Der aktuelle Bildungsminister Gordon Hoffmann (CDU) macht diese Maßnahmen für die Verschärfung des Lehrkräftemangels verantwortlich. Er wirft der damaligen SPD-BSW-Regierung vor, die Schulen durch die Kürzungen in eine schwierige Lage gebracht zu haben. Doch Friederike Benda, die heutige BSW-Landesvorsitzende, wies Hoffmanns Kritik als "lächerlich" zurück. Sie argumentiert, dass die Probleme im brandenburgischen Bildungssystem nicht auf das vergangene Jahr, sondern auf 30 Jahre Fehlentscheidungen von SPD und CDU zurückgingen.
Benda hatte Crumbach als BSW-Chefin abgelöst, nachdem dieser die Politik verlassen hatte. Nun distanziert sich die Partei von den einst mitgetragenen Beschlüssen und bezeichnet sie als gescheitert.

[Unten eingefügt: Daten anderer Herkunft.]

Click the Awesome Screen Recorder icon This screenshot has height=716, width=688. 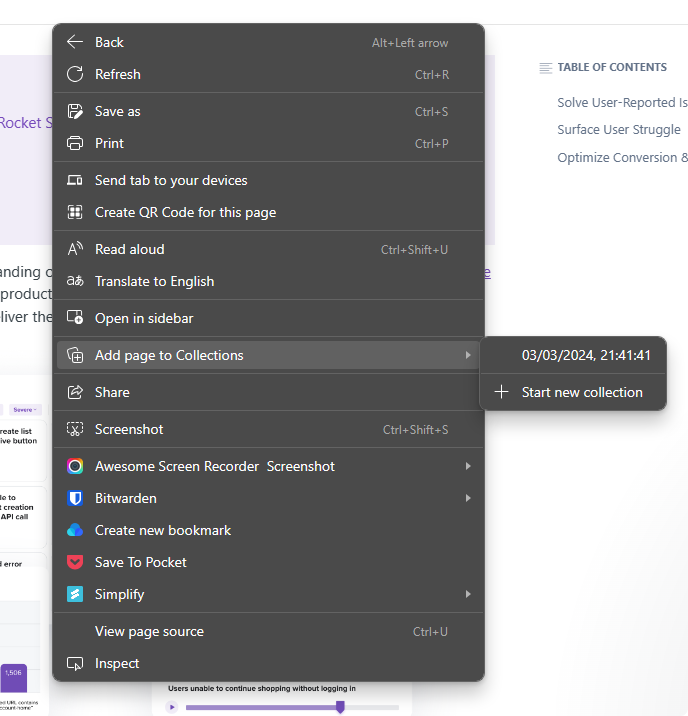[x=75, y=466]
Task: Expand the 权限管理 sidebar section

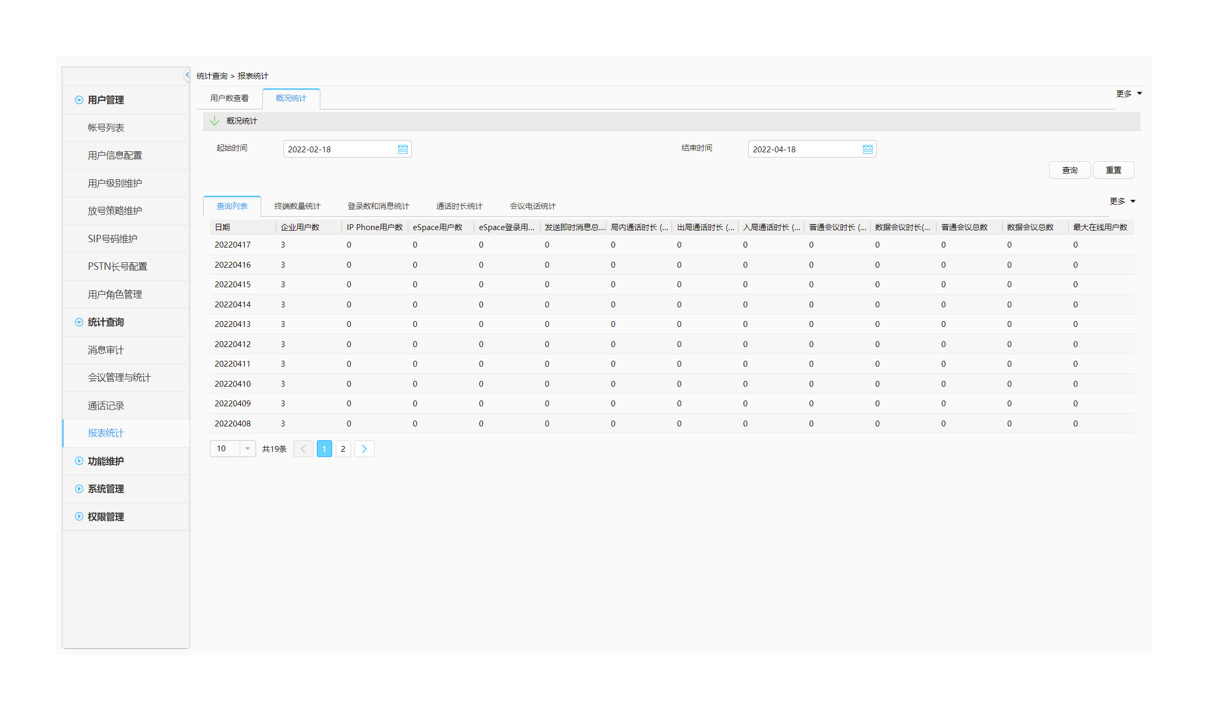Action: point(80,517)
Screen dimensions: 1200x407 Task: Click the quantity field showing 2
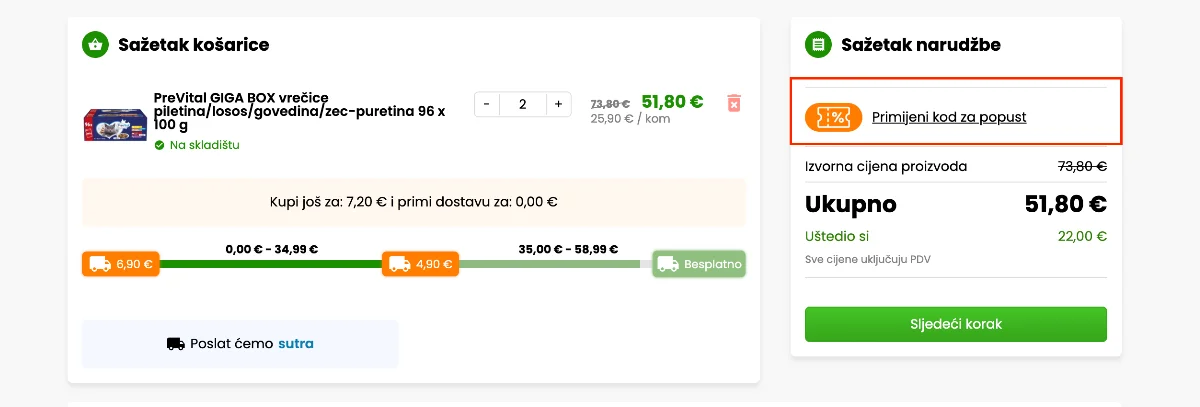coord(522,104)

Der Streit lässt Brandenburgs Schulen mit einem rekordhohen Lehrkräftemangel zurück. Die Haushaltskürzungen für 2025 und die zusätzliche Unterrichtsstunde bleiben bestehen. Gleichzeitig unterstreicht der Kurswechsel der BSW die wachsenden Spannungen darüber, wer die Verantwortung für die Krise trägt.